▸ **The data**
━━━
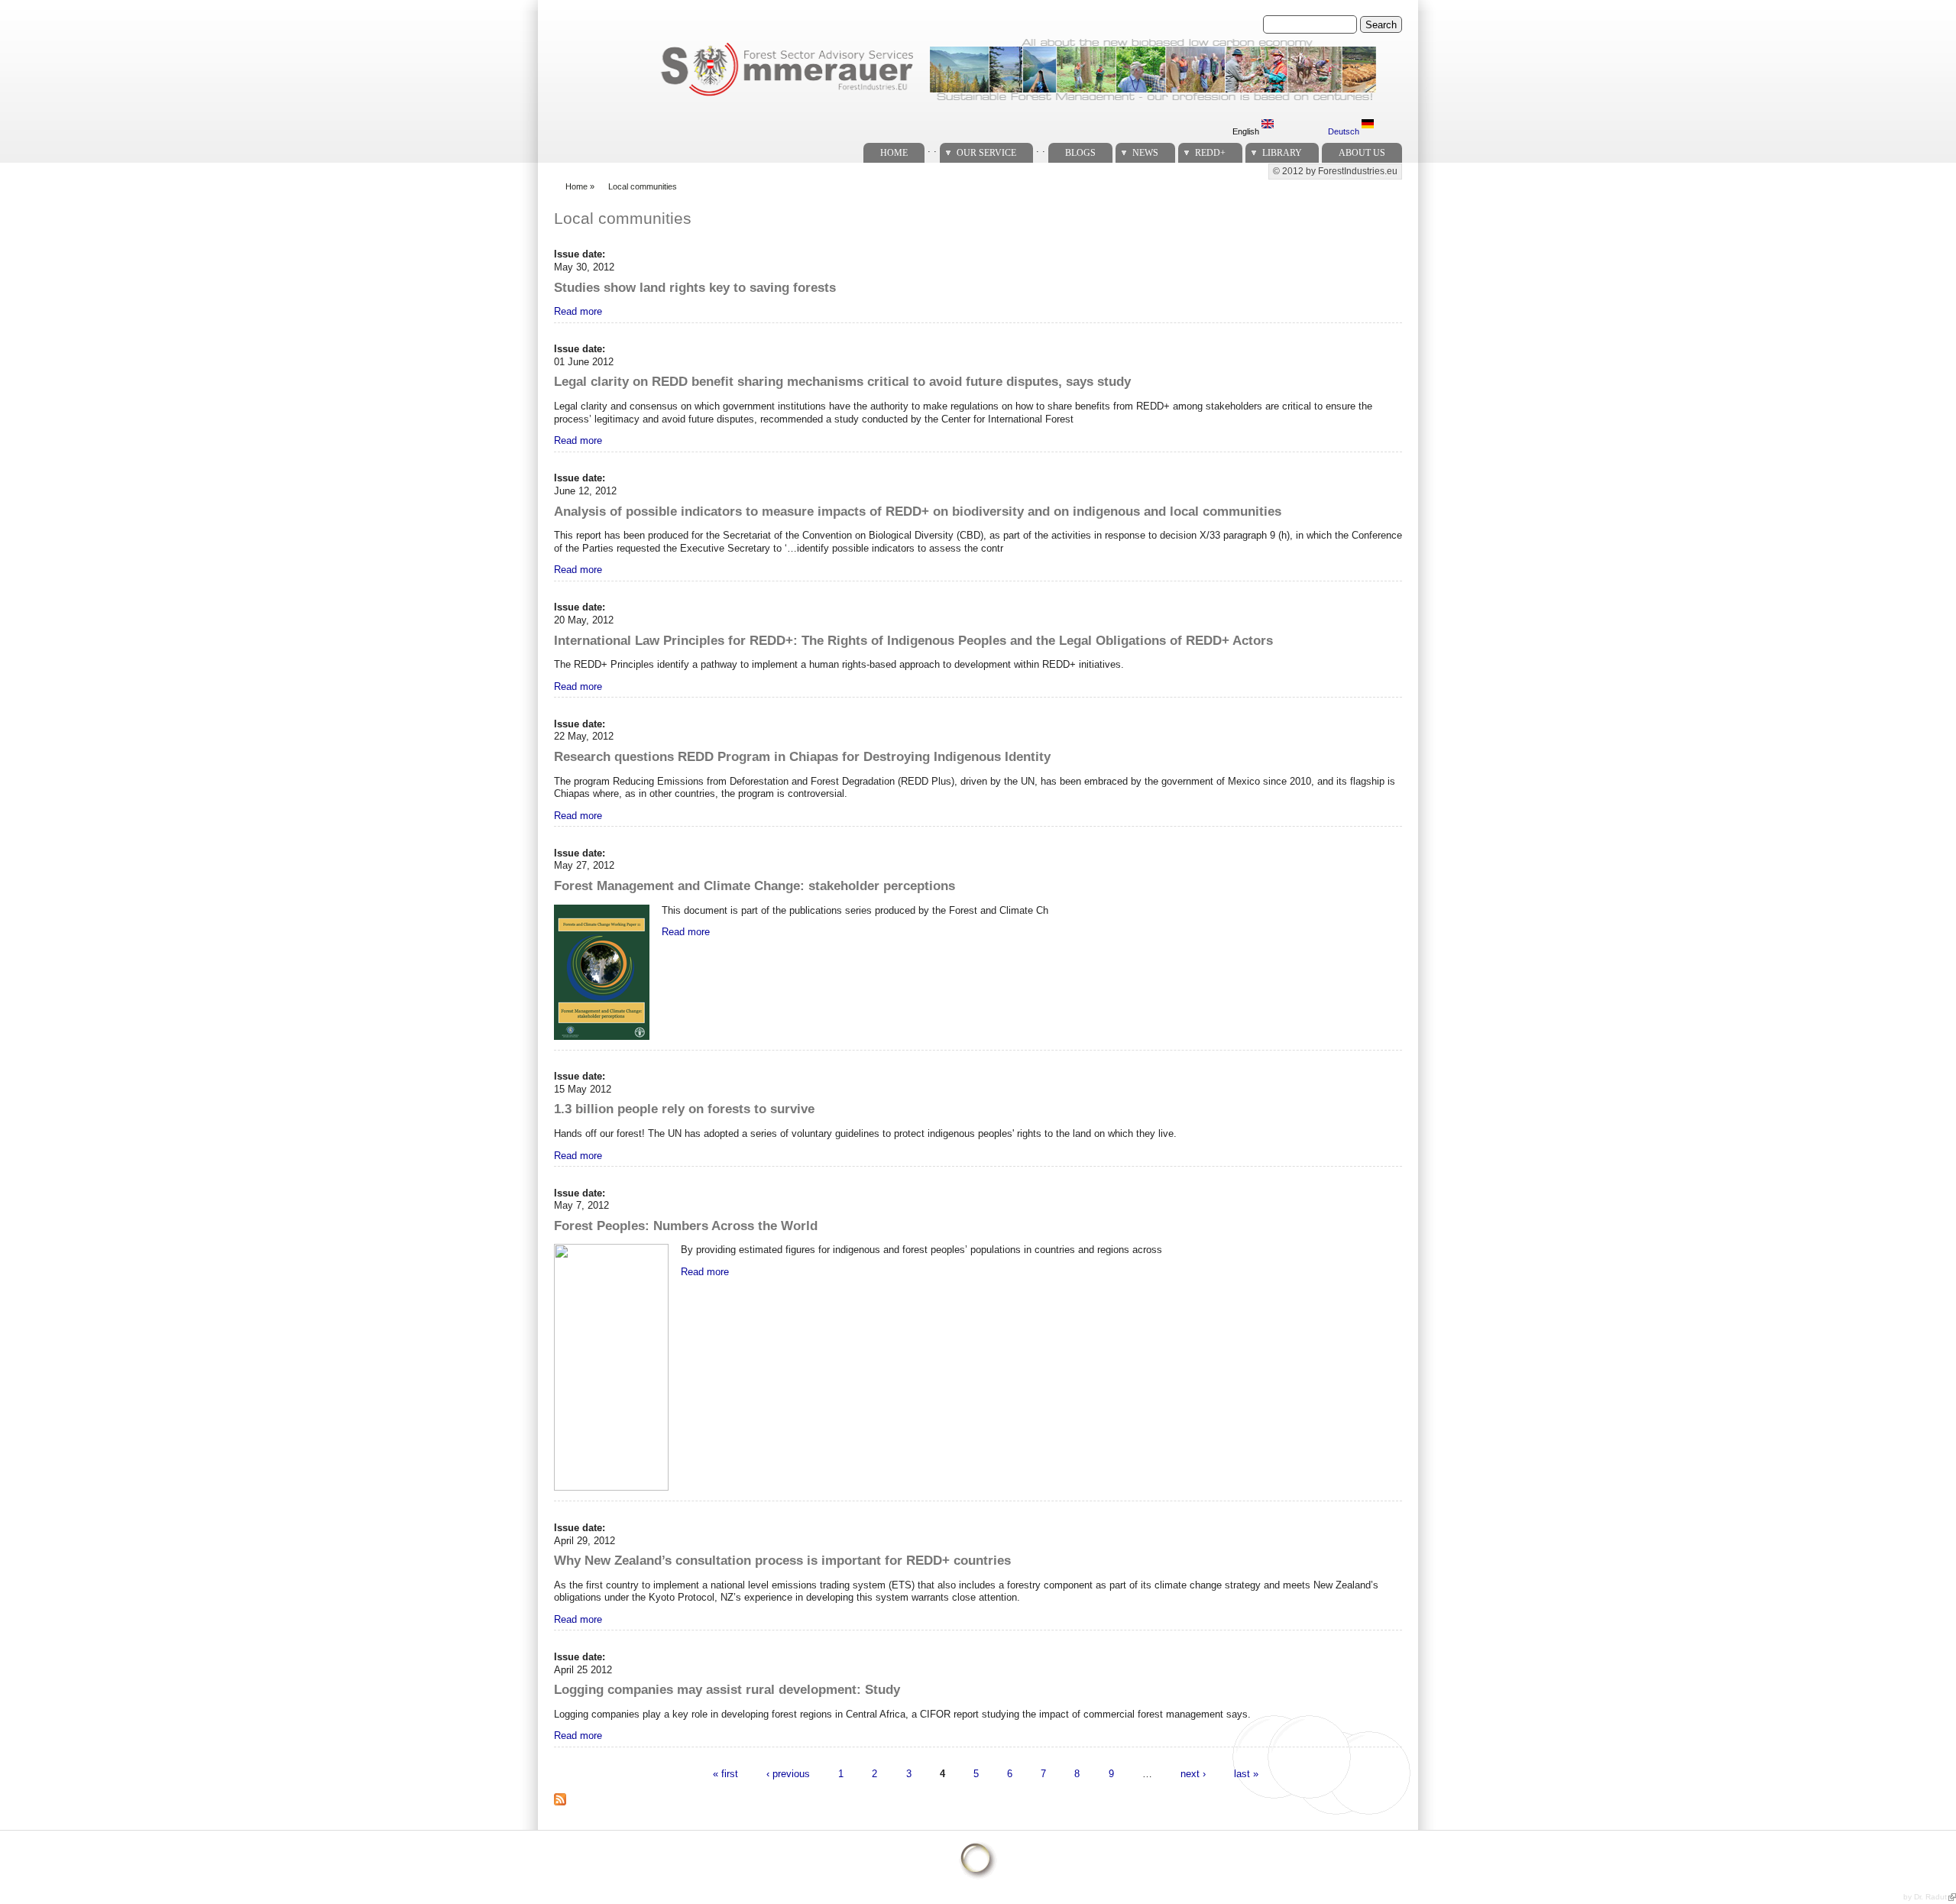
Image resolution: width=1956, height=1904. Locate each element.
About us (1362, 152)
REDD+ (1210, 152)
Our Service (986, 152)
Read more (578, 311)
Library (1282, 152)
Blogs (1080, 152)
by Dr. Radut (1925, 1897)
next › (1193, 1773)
━━━
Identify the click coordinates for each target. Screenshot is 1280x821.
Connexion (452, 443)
━━━
▸ **Task goal**
Beginning at the line with "Image resolution: width=1956, height=1904." and ending at the line with "next › (1193, 1773)", reproduce each line of the data above exactly, and add no other lines.

▸ **The completed task**
Image resolution: width=1956, height=1904. Locate each element.
About us (1362, 152)
REDD+ (1210, 152)
Our Service (986, 152)
Read more (578, 311)
Library (1282, 152)
Blogs (1080, 152)
by Dr. Radut (1925, 1897)
next › (1193, 1773)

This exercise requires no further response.